As Miriam scatters chicken feed and gathers eggs, she practices chanting the questions she’ll ask tonight at Grandma’s house. “Ma nishtana ha-laila ha-zeh…? Why is this night different from all other nights?

Of course, this is the day Snowball has her lambs – triplets. She won’t nurse the smallest, so Miriam fills a bottle with special milk for newborns and feeds the hungry lamb. But newborns need to be fed every four hours - how can they go to seder?

Miriam wants to take part in the Passover meal where they retell the story of how the Jews were slaves in Egypt. And how one mother hid her baby, Moses, in a basket to….
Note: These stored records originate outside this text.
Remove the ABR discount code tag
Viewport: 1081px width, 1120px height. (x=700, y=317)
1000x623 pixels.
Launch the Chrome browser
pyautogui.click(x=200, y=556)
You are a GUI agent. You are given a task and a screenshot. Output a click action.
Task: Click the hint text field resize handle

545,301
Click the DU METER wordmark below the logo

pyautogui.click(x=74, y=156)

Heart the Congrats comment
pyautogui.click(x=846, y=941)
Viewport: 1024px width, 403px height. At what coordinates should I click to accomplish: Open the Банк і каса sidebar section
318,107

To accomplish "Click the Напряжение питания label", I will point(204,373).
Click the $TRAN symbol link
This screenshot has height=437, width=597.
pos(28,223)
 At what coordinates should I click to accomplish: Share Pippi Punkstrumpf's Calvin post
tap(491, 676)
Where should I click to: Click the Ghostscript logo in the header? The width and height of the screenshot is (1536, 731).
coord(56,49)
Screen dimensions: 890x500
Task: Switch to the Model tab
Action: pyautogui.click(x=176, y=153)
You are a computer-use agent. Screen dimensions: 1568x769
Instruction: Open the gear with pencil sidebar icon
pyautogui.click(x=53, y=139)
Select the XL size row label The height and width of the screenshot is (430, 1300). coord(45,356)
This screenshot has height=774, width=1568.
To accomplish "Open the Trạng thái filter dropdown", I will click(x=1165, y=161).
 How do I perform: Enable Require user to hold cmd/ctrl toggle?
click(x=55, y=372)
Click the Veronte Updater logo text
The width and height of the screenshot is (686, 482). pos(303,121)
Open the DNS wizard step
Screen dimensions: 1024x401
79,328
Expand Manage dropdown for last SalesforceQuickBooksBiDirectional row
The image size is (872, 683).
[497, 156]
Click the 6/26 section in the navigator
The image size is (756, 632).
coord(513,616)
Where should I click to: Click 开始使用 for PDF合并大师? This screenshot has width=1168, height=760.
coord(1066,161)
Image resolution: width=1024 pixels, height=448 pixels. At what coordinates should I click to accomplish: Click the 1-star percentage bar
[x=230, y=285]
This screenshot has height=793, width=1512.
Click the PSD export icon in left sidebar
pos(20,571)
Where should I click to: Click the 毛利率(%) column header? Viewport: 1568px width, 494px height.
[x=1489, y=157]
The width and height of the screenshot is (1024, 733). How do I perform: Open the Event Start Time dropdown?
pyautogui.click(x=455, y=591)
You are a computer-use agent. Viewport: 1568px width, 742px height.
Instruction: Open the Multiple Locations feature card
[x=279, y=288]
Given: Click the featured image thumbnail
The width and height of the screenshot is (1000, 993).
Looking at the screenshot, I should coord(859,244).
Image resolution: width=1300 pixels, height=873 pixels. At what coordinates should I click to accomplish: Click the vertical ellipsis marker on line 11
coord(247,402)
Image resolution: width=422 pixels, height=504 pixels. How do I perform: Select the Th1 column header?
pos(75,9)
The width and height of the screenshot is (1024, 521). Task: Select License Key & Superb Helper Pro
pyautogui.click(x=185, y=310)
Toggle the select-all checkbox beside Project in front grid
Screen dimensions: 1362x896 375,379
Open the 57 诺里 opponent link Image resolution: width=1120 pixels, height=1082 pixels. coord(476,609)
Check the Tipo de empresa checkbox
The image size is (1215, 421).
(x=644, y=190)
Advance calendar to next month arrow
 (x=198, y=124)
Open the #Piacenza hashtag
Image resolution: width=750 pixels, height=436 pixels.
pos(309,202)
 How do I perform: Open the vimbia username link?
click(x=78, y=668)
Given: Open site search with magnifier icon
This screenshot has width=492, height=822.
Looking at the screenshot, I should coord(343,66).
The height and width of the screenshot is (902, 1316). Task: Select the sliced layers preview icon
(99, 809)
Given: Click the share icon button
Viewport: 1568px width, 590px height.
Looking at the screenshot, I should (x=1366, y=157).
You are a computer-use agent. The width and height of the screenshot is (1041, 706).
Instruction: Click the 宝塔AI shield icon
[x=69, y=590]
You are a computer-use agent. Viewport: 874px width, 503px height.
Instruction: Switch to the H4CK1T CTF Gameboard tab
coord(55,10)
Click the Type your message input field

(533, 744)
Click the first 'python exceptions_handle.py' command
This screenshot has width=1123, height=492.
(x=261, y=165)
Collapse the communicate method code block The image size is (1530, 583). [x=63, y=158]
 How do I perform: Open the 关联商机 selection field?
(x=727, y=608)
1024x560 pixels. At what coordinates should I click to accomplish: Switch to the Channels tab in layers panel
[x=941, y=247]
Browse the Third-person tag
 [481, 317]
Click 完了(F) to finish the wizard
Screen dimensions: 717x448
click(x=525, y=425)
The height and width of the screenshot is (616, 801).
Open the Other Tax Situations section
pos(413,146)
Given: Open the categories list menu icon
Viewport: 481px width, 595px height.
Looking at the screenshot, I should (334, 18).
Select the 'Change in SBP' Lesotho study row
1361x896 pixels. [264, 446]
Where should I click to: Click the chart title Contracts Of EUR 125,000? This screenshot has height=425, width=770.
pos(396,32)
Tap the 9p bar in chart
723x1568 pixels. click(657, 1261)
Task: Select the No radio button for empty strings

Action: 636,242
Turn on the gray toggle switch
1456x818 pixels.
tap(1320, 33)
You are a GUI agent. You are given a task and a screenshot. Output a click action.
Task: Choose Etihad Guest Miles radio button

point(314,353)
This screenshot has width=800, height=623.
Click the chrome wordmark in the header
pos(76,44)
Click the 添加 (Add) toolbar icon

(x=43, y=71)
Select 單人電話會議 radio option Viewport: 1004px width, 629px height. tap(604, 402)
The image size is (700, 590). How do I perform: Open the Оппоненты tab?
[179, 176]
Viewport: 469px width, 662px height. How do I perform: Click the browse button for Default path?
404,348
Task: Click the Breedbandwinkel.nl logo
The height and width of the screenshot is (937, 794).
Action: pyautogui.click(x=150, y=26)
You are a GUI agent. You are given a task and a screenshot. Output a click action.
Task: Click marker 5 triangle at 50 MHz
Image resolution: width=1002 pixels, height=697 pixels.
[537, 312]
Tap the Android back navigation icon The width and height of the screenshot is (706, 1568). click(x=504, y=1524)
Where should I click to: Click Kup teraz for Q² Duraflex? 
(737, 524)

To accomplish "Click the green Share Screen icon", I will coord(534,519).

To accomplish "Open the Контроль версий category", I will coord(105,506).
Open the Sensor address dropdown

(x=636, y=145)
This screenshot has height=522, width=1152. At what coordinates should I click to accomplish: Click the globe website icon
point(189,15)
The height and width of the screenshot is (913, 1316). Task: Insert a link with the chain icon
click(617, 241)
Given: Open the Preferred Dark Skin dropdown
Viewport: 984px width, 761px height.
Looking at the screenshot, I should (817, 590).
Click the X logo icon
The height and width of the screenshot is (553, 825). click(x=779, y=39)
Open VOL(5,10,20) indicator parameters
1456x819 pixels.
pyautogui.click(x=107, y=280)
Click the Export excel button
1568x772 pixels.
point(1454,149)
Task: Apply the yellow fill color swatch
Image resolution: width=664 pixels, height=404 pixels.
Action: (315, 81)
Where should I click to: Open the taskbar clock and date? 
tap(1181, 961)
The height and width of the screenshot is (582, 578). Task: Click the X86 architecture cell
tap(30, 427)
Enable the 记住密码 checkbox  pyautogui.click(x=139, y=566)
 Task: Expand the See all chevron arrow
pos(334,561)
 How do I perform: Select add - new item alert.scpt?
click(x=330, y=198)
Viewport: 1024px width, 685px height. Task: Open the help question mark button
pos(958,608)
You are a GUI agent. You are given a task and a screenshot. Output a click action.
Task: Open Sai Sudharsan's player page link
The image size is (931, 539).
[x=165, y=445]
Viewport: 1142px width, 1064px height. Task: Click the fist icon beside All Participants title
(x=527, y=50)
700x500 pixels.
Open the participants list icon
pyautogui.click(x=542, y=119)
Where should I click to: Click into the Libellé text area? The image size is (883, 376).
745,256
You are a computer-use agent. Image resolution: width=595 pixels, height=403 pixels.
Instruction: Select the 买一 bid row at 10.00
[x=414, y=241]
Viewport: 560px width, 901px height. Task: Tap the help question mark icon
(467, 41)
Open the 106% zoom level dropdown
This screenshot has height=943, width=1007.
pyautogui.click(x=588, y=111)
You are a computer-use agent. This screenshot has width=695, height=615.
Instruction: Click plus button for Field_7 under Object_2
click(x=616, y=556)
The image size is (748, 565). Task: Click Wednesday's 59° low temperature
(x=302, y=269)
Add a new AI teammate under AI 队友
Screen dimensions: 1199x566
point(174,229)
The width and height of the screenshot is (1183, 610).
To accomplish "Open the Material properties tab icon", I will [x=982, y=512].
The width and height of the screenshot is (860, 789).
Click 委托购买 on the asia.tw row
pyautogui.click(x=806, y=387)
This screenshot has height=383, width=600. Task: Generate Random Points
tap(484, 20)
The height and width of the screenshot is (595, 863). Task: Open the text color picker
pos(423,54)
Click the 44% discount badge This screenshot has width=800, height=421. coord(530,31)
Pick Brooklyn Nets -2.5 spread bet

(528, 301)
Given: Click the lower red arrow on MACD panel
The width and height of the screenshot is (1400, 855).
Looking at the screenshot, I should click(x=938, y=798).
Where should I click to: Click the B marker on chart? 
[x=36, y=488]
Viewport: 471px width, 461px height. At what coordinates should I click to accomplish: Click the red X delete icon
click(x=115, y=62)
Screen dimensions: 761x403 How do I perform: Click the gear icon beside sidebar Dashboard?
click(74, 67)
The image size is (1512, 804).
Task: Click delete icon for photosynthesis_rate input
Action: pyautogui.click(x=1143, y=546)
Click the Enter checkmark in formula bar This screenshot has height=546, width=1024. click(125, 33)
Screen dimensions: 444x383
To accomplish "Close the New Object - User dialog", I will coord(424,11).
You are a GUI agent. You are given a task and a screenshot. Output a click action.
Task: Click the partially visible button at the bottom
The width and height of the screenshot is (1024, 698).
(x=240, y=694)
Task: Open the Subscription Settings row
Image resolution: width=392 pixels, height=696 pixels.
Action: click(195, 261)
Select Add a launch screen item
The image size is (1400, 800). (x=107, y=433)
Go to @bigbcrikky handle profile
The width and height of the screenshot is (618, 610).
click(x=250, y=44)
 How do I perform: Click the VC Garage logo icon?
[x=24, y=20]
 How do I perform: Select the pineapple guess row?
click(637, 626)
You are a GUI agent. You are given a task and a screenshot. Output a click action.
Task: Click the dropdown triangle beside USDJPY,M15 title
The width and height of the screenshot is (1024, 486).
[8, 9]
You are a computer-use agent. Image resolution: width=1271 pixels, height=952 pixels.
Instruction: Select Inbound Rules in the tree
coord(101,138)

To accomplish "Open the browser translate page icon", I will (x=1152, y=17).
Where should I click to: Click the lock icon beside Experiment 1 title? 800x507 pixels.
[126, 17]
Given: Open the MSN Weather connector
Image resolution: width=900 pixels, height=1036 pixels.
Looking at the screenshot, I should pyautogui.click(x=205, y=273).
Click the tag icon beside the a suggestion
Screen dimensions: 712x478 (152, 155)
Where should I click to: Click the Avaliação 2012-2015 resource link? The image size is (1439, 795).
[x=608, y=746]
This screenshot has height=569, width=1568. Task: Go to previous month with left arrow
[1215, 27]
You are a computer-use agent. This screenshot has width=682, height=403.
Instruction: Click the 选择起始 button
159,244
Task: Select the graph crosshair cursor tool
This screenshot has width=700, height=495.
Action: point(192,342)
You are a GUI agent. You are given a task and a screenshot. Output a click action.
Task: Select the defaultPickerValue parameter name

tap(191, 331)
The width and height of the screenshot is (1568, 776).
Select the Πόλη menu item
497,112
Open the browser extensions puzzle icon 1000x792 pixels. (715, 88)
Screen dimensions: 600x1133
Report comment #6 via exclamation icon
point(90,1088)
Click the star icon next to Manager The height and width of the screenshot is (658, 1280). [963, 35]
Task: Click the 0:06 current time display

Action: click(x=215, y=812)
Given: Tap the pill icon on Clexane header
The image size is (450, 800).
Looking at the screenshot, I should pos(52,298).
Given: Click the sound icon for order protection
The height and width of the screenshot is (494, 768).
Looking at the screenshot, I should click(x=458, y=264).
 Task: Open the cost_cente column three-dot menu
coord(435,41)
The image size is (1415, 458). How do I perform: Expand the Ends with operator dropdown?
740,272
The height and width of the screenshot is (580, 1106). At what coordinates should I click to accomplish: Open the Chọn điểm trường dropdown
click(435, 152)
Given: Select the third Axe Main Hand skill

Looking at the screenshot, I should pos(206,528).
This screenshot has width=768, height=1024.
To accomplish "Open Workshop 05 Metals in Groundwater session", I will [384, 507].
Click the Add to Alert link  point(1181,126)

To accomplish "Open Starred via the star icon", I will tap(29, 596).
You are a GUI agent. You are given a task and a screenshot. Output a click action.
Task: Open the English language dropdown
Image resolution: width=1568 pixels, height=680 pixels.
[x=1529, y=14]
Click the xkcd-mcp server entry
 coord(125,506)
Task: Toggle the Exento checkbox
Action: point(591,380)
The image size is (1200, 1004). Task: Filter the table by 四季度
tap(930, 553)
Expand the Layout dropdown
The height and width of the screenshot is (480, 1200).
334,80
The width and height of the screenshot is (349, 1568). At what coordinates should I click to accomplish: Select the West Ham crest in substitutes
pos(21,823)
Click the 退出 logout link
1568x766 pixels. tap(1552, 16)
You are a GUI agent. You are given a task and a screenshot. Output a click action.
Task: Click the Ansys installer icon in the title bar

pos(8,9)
“Hey!” she says, “I know what to do!”

Linda Marshall’s story is inspired by an actual event that happened on her farm – when her children took a newborn lamb along with them to seder. I was lucky enough to get Linda to answer Three Questions about her book.

Sally’s Bookshelf: Did you carry him in a basket?

Linda: It happened a long time ago, but as I recall, we didn’t use a basket. Instead, the lamb sat on my kids’ laps or under the table where he nibbled our toes as we told the stories. My kids named him “Moses” as a gentle joke. And lamb nibbles? They feel soft and furry...and tickley.

SB: Your books focus on Jewish themes. Why?

Linda: Not all of my books focus on Jewish themes. But it’s only recently that I began writing for children and, as it’s turned out, the books that have been published so far have Jewish themes. My stories, though,  are inspired by many things - from farm life to word-plays to everyday mysteries like vacuum cleaners.

SB: The inspiration for many of your stories comes from relatives or family stories. How do you craft universal stories from these - what sort of process do you go through?

Linda: This is a great question; thank you for asking. I think everyone has a different process for this, so I'll tell you what I try to do – even though it doesn’t always work. First, I think about what actually happened. Then, I ask myself what story do I want to tell? How can adapt (or invent) story elements to build tension? Then I start writing.  For me, the first draft is the hardest part because I'm literally making “something from nothing.” When the first draft is finally written, I let it “simmer” in my subconscious....That’s when I ponder what I call the “deep structure” of the story – the thing that makes it universal. How does this particular vignette speak to the human heart? The answers generally come while I'm driving or swimming or in the shower. They don't come while I’m consciously thinking about the story! When I finally understand my story’s deep structure, I try to put it in context with other literature with a similar deep structure so I can learn from what came before. And, if I can do that, I often have a much stronger story. It’s a complicated process for what seems simple: a picture book – and that’s only the beginning of the process.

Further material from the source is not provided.